The President’s Touching Response to a Seven-Year-Old
A little girl traumatized by losing her best friend wrote to Trump asking for protection from guns.
No person with an ounce of humanity can fail to be touched by the letter sent to President Donald Trump by seven-year-old Ava Olsen of Townville, South Carolina. It was heartbreaking to read, first-hand, the emotional trauma this sweet little girl has endured over the last 16 months, haunted by nightmares of the day she lost her best friend.
Little Ava was on the schoolyard playground of Townville Elementary on the afternoon of Sept. 28, 2016, when 14-year-old Jesse Osborne pulled up in his father’s Dodge pick-up, pulled out a gun, and began firing. His shots struck three people before the pistol jammed — Ava’s first-grade teacher was hit in the shoulder, another classmate was hit in the foot, and her best friend, six-year-old Jacob Hall, was struck and killed.
Later accounts reveal Osborne, who had also attended Townsville Elementary, had been a “model” student, but was later the victim of bullying. He was kicked out of his middle school when other students noticed a hatchet in his backpack. The morning of the school shootings, Osborne took the pistol from his father’s nightstand, shot him in the back of the head, and then drove to the school, where he opened fire.
It’s a tragic story from every perspective. An innocent six-year-old died at the hands of a tormented 14-year-old who hit a breaking point and lashed out in a heartless, cruel and cowardly way. Jacob Hall is dead, Ava Olsen is emotionally traumatized, and a small town is left to pick up the pieces.
In her letter, Ava related her experience to President Trump, told him of her nightmares, expressed her hatred of guns, which she says “ruined [her] life,” and then issued a plea for him to “keep kids safe from guns.”
President Trump responded to her letter, telling Ava how brave she is and thanking her for sharing her story. He expressed his sorrow for her loss, and his desire to see American children grow up in safe environments. He promised to focus on protecting Americans and improving safety.
Not unexpectedly, considering the hyper-politicized world we now live in, Trump’s critics attacked him for his response. The Washington Post, which published the story, noted that Trump did not say how he would keep Americans safe before reciting school shooting statistics, as if this were an indictment of Trump himself, not to mention the supposedly lax gun laws we’re supposed to clamor for fixing. (The Post and other major Leftmedia outlets, by the way, are guilty of peddling phony statistics on the matter so as to push their agenda.)
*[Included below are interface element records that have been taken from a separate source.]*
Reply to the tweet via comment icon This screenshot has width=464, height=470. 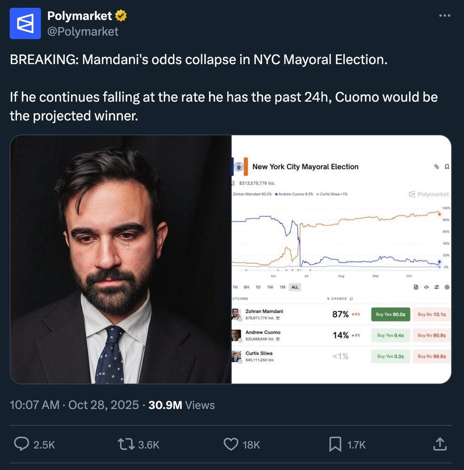22,444
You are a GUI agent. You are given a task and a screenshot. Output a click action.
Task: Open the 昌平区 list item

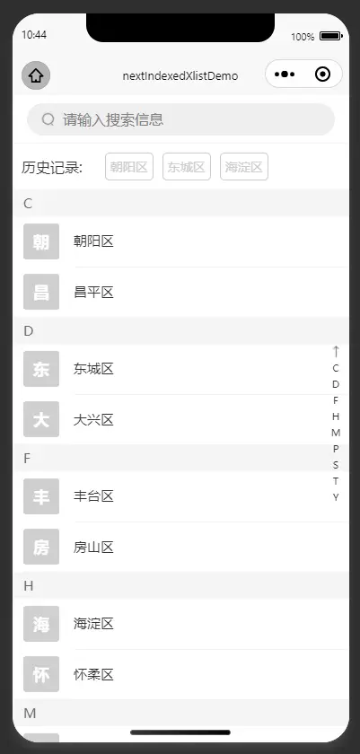click(x=180, y=292)
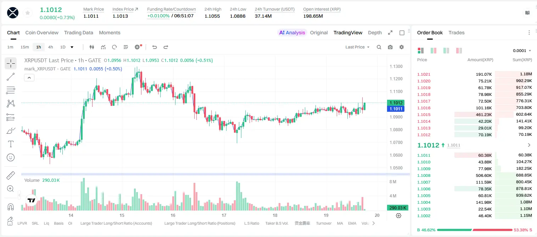Toggle the AI Analysis mode
The image size is (537, 237).
[x=292, y=33]
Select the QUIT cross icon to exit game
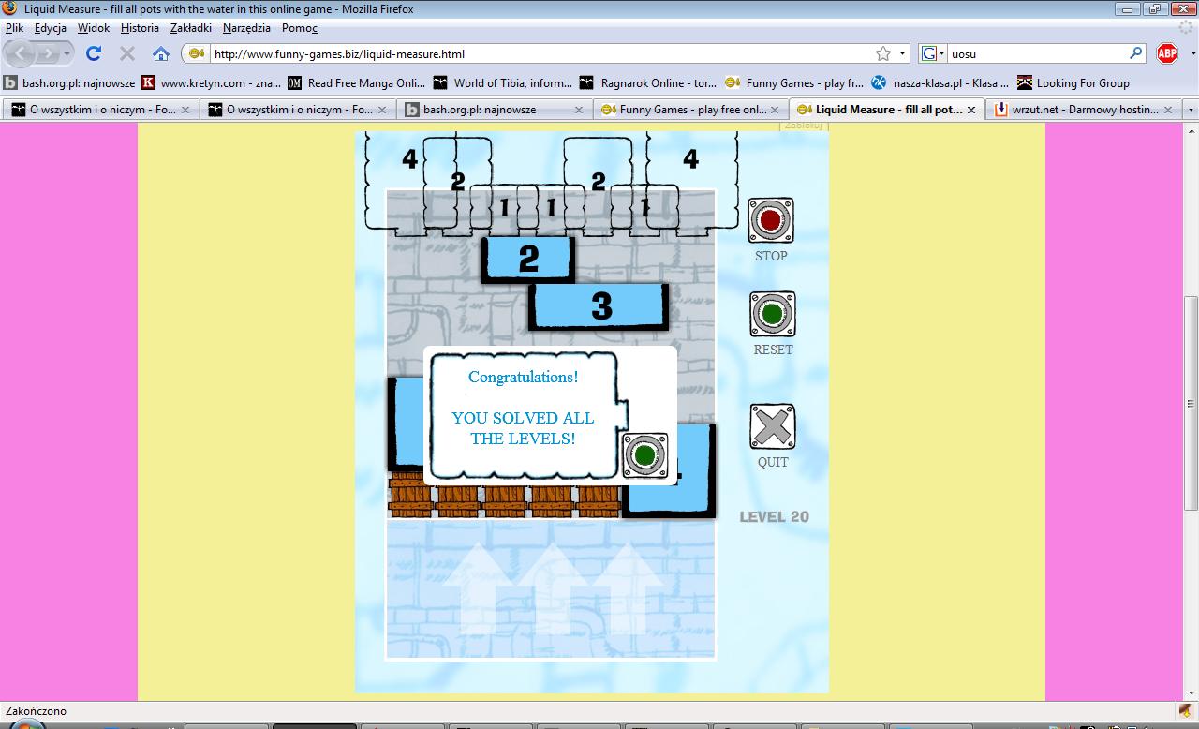 coord(771,425)
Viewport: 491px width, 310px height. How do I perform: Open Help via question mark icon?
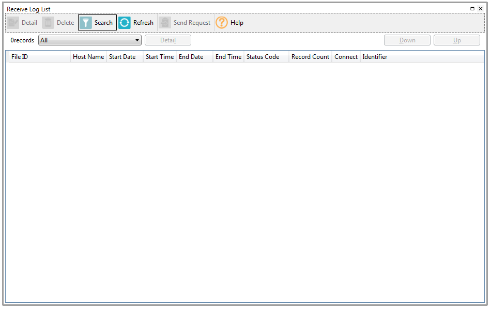click(222, 23)
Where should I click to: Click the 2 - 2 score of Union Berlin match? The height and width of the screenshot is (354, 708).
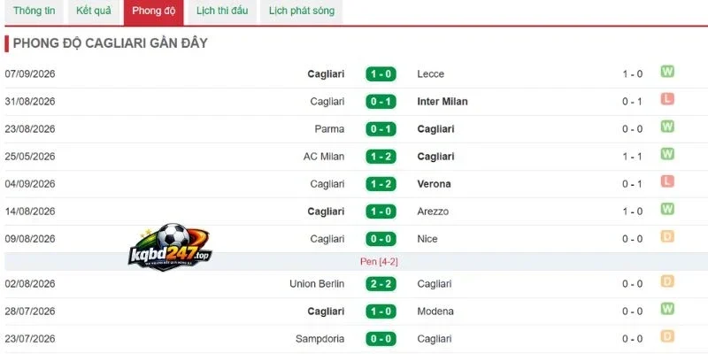click(381, 284)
The Post also reported on a second letter from Ava to the president, in which she offered some suggestions of her own as to how to keep schools safe, such as building circular schools with playgrounds in the middle so no one can drive up and start shooting, or moving schools to safer areas, and having people around to make sure no one hurts children. Her suggestions are touching in their innocent sincerity but, as would be expected of so young a child, she doesn’t yet understand certain realities.
She doesn’t understand that when people have freedom, they sometimes use that freedom to do stupid, destructive or hateful things; and the only way to prevent all bad things from happening is to completely control all people and force them to act a certain way, which is an even greater form of evil.
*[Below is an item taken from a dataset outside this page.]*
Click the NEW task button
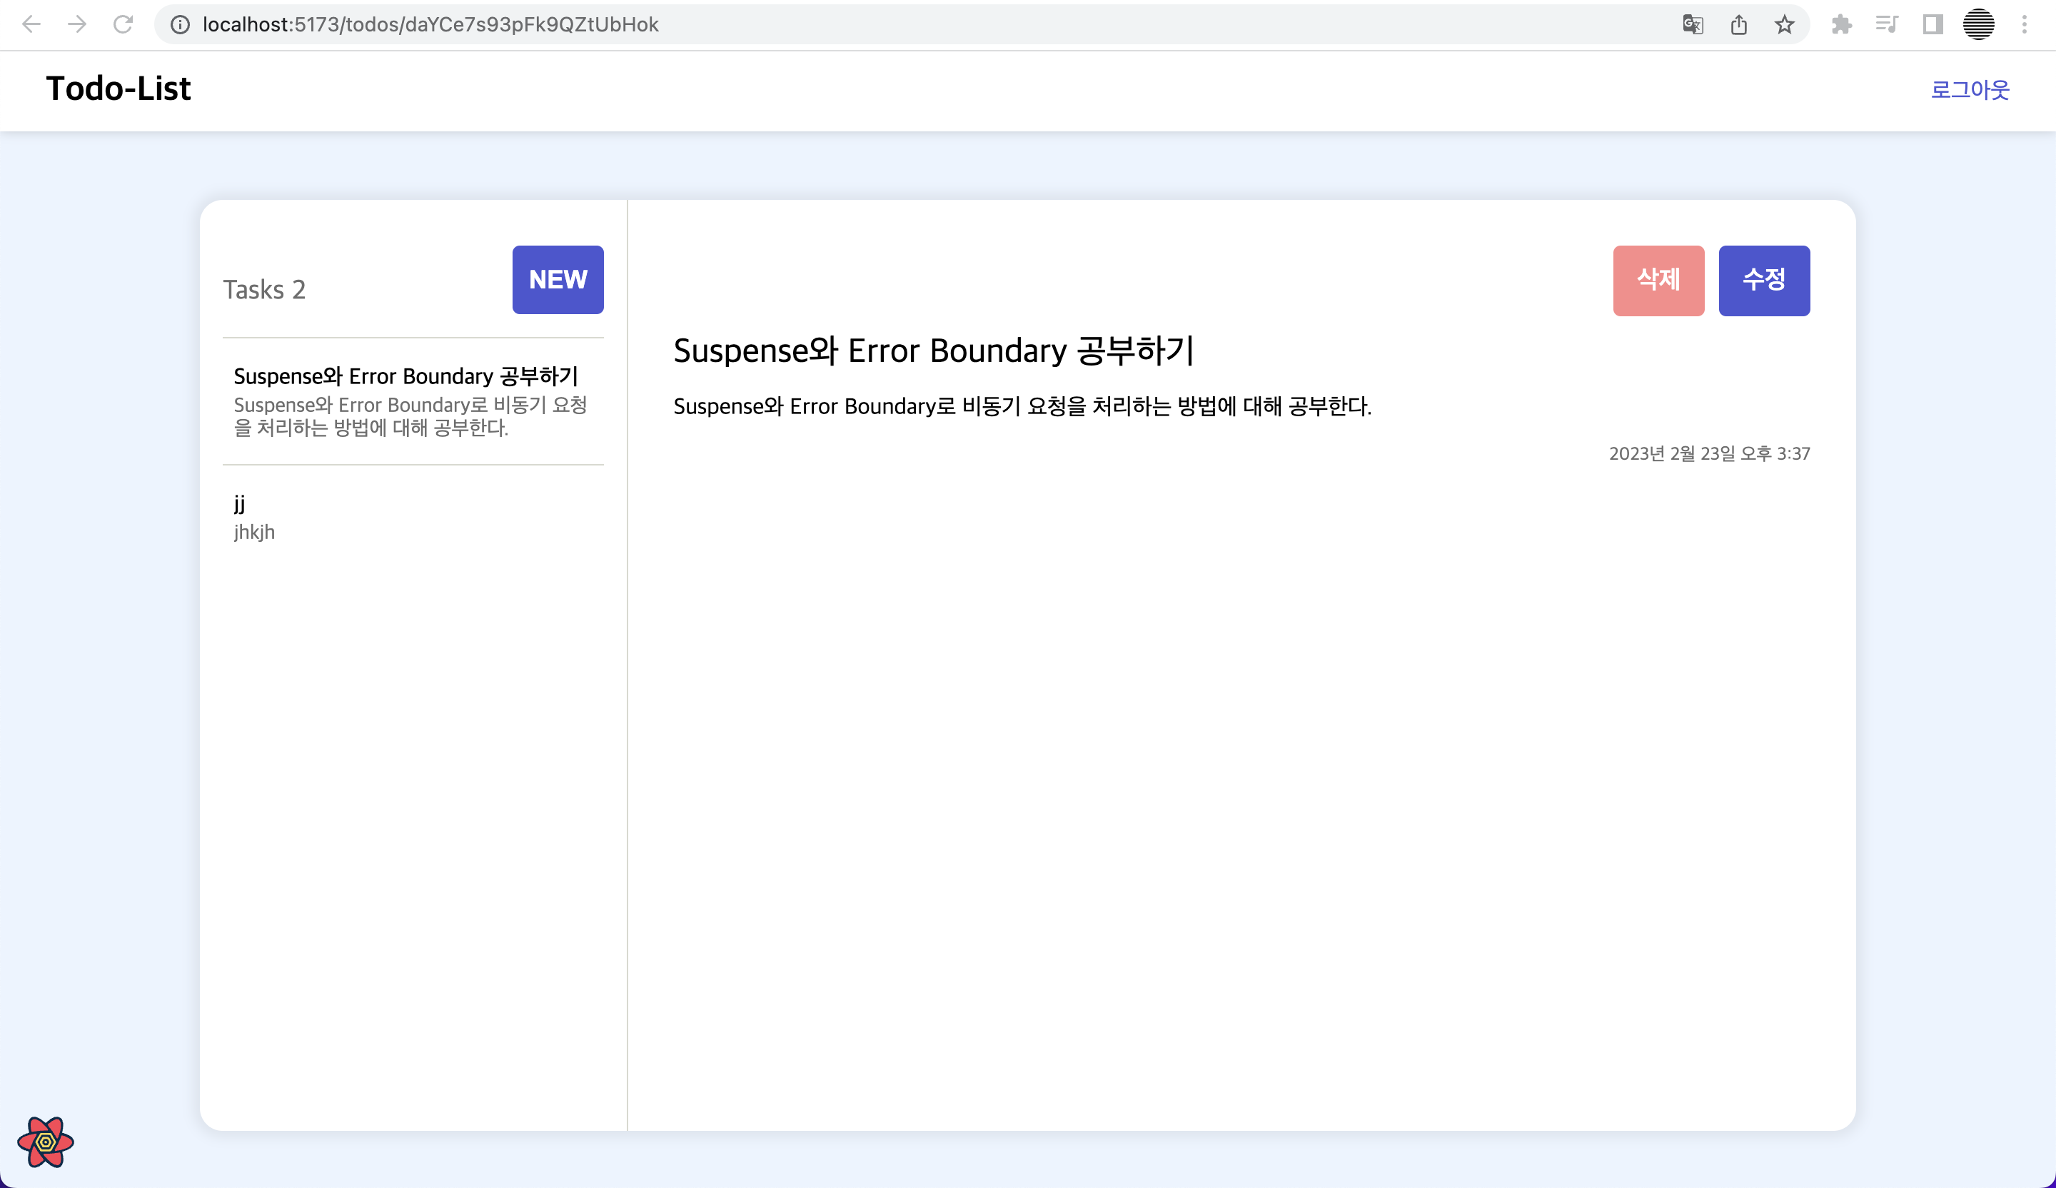The width and height of the screenshot is (2056, 1188). click(558, 280)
She doesn’t understand that guns are tools with no moral value of their own, and even though a gun was used in this instance in an evil way, guns are used far more often in self-defense, and in preventing or limiting such violence against the innocent. To disarm law-abiding citizens is to guarantee that there will be even more such shootings, with even more victims.
She doesn’t understand that we are a nation of laws, and that American citizens have a Second Amendment right to own firearms for their own protection, whether that be from common criminals or government tyranny. And just as we would never contemplate eliminating free speech protections because some cruel people use their free speech to bully others, neither should we eliminate the right to bear arms because some use them for ill.
She doesn’t understand that laws are the final recourse for bad or malevolent behavior, and that in a civil society such as America, we rely on a shared set of values in order to live peaceably together. Founding Father John Adams once wrote that our Constitution was “was made only for a moral and religious people. It is wholly inadequate to the government of any other.”
In other words, our Constitution only works in a nation where the people are self-governing; where they live by the Judeo-Christian principles upon which this nation was established and our laws structured; where they treat one another with courtesy and respect, not because they fear retributive government force, but because they desire to live in harmony with their neighbors.
Such values were not long ago universally accepted in America. Now they are considered antiquated, judgmental and even harmful. Now people are judged not by the content of their character, but by their sex/race/identity group. By such standards, evil acts are often “justified” if the perpetrator is a member of the proper victimized identity group. As a result, our schools have become war zones, with armed guards and metal detectors, and some call this “progress.”
Such complexities are beyond the grasp of little Ava, not that she should have to grapple with such concepts at so tender an age.
But that is no excuse for the rest of us.